## DOCUMENT EXCERPT
It has following features:
- Separation of tree shape and node data
- Partitioned node and tag data
- Explict tags wrapping node
- Plain JavaScript object data structure and functional manipulation
It is developed with TypeScript, but can be used by JavaScript as well.
It is tiny, with less than 1000 lines of code, comments included.
Motivation
Tree is often the ideal structure for many domain. Take website as an example. An entire site can be viewed as a tree, not only each HTML page, which is plain text but rendered to DOM tree. Manipulation, and more importantly, persistence of tree aren't easy, especially when tree gets deep and nodes' data get heavier.
siteRoot |- page1
|- page2
|- html |- head |- meta
|- link
|- title
|- ...
|- body |- nav
|- aside
|- article
|- foot
|- div |- div
|- p |- em
|- a
|- img
|- ...
|- ...
With mordern UI frameworks such as React
and technology such as css-in-js
, style that is traditionally loaded in css files, now is recommened to be embedded in each tag. And node is not only stardard HTML tags any more, it could be React
or VUE
component, wrapped in formatting <div>
.

## DATASET EXCERPT
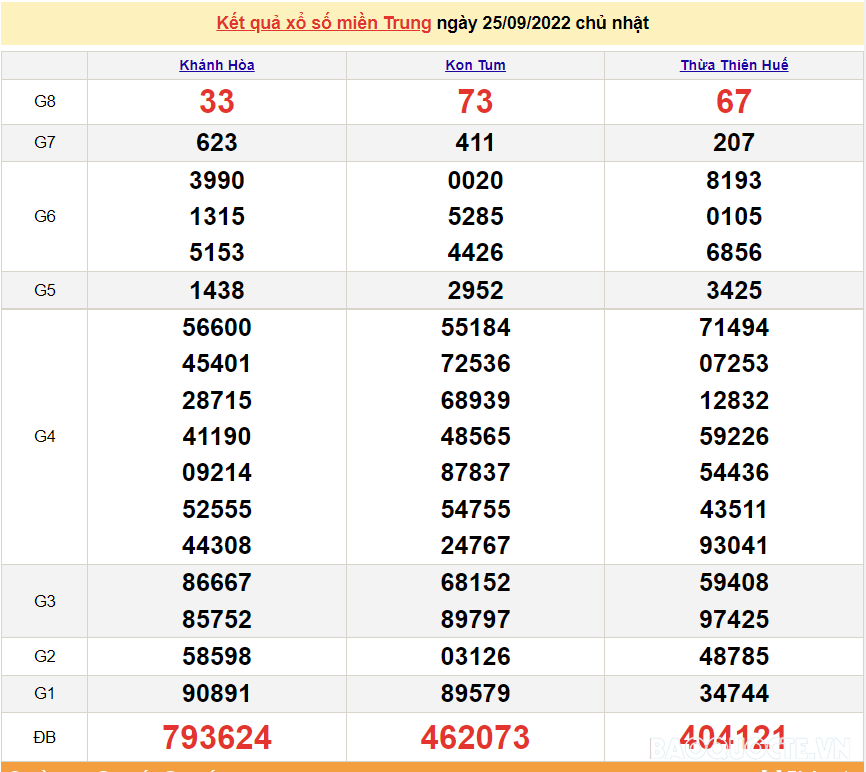Open the Khánh Hòa province link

## GIVEN INSTRUCTION
Answer these from the tree library excerpt:
1. What language is the library developed with?
2. How large is the library in lines of code?
3. What domain does the Motivation section use as an example of a tree?

## SOLVED EXERCISE
1. TypeScript
2. Less than 1000 lines, comments included
3. A website